Different ways of suming specific numbers to gain 100

Question

I want to write a code to show how many ways one can sum up 5 different numbers to get 100. For example, the numbers are 2,5,10,20,50, and they can be repeated any number of times. Here 50+50 is one way and 20+20+20+20+20. I have no idea how to program this.
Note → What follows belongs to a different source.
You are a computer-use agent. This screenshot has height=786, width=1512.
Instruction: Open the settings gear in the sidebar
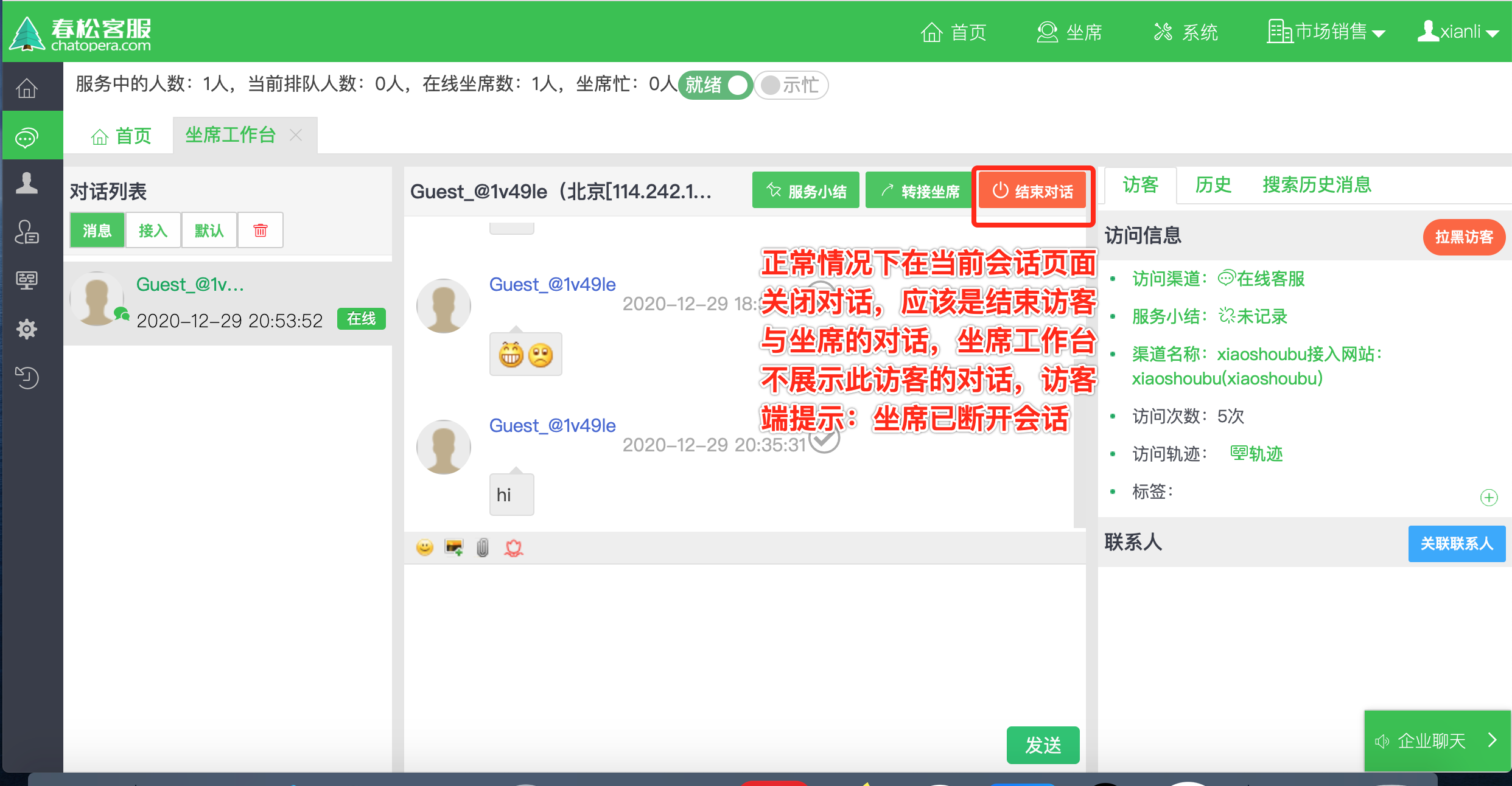click(x=27, y=329)
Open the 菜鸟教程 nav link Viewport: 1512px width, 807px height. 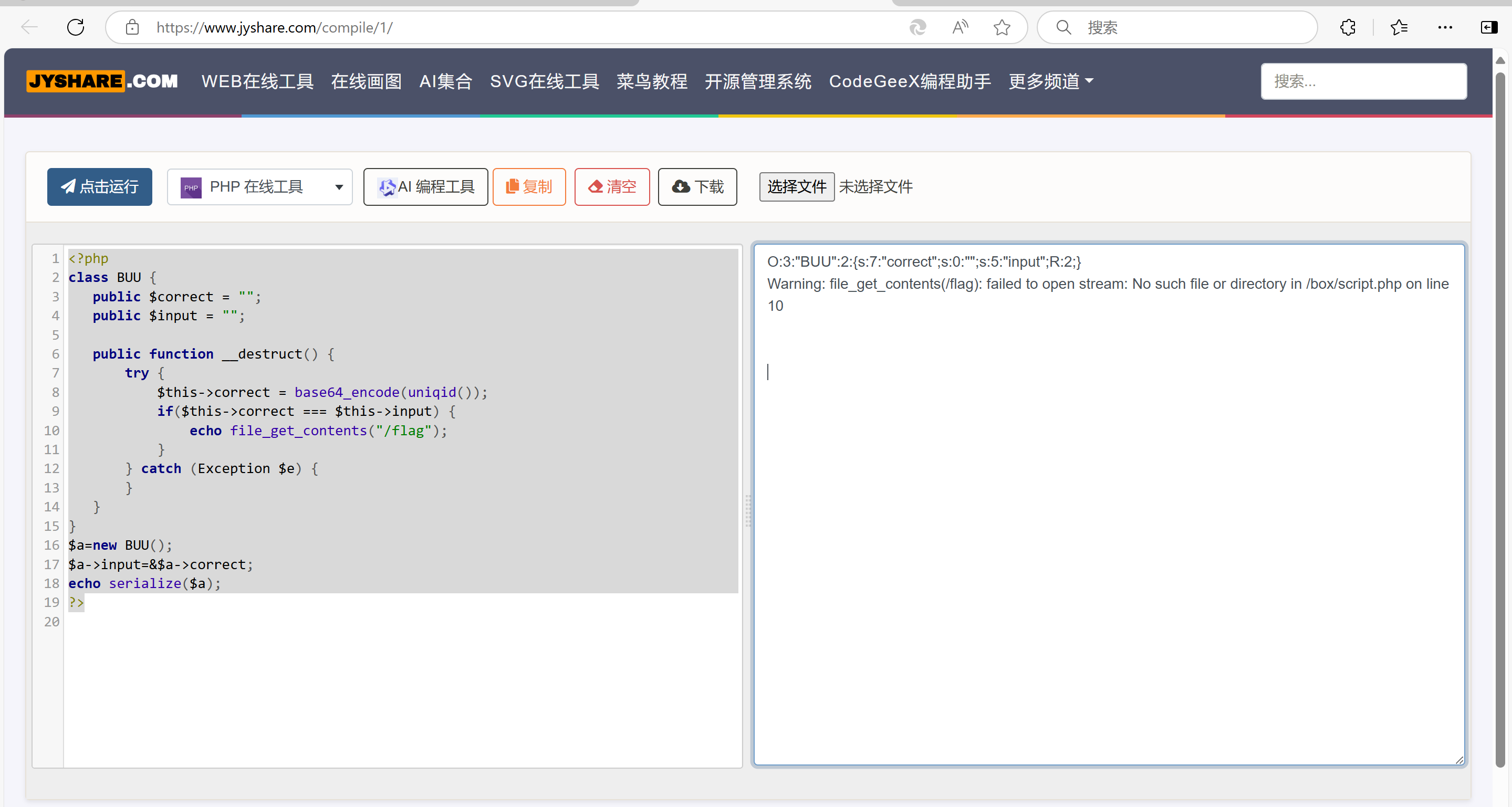click(652, 81)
I think it should be done by a recursive function, and I've tried to write one without actually knowing how, so this is the best that I came up with:

#include<iostream>
#include<vector>

using namespace std;


int i,sum,n=5,counter=0;


int add(vector<int> &m){

    if(m.size()==0) return 0 ;

    for(i=0 ; i<m.size() ; i++ ){

          sum=m[i]+add(m);
          cout<< sum<<endl;
        if(n>0) n--;
        m.resize(n);
    }


}


int _tmain(int argc, _TCHAR* argv[])
{
    int i,sum,n=5;

vector<int> m;

m.resize(5);

m[0]=2;
m[1]=5;
m[2]=10;
m[3]=20;
m[4]=50;

add(m);


    return 0;
}

Answer 1

This problem can be solved theoretically using generating functions. A generating function isn't a function and it doesn't generate anything (good name, eh?), but it does keep track of information very well. The upshot is that the answer to your problem is that the number of ways is equal to the coefficient of x^100 in the expansion of

1/(1-x^2) * 1/(1-x^5) * 1/(1-x^10) * 1/(1-x^20) * 1/(1-x^50) 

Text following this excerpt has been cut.